Monday, April 24, 2023

Ribbit!


I like frogs. I used to collect them. Not live ones, of course. Now my collection is down to 2, one crystal and one green glass. I love to hear the little things yacking away in their little froggie language. Some people find the noise annoying, but I like it.

They're strange little creatures, aren't they? Vaguely prehistoric looking. But so cute. They come in all manner of sizes and colors. I'm partial to the small green ones, anything but toads.

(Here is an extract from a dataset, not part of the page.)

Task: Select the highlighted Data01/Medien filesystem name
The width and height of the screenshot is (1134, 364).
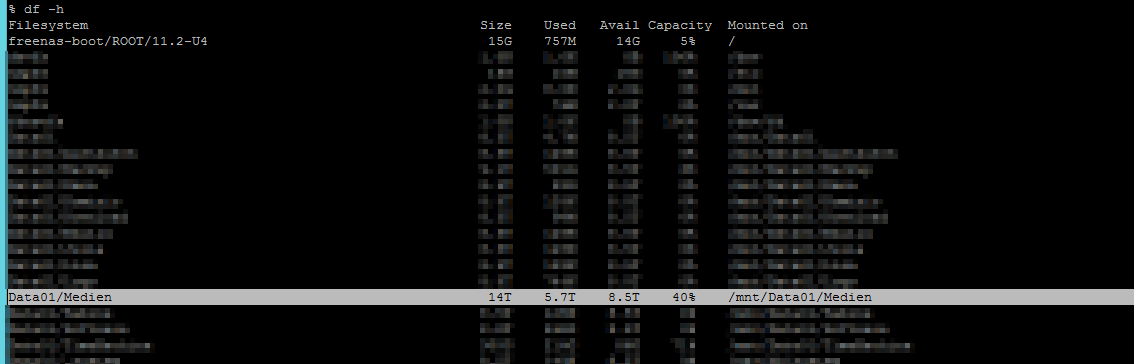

Frogs do NOT turn into princes, trust me. If that were true, we'd all be out kissing frogs all day long. Although, I can't prove that. I've never kissed one. I'll talk to them, but kissing is off the table. Besides, who needs a prince? History regales us with tales of the misdeeds and mayhem of princes. Princes and presidents, kings and emperors, dictators and ayatollahs, pontiffs and pretenders have led nations to ruin. The U.S. has never had a monarch, not for lack of trying by various and sundry power hungry wannabes. We've never coronated any of them. Yet.

If we're ever going to crown a king or queen, I nominate a nice plump green frog. They're way less trouble. And cheap to maintain. Give a frog a pond, a lily pad, and all the bugs he can eat and he's perfectly content. Leave a frog alone and he'll leave you alone. How many leaders can you say that about? It'll be a Ribbit Rebellion.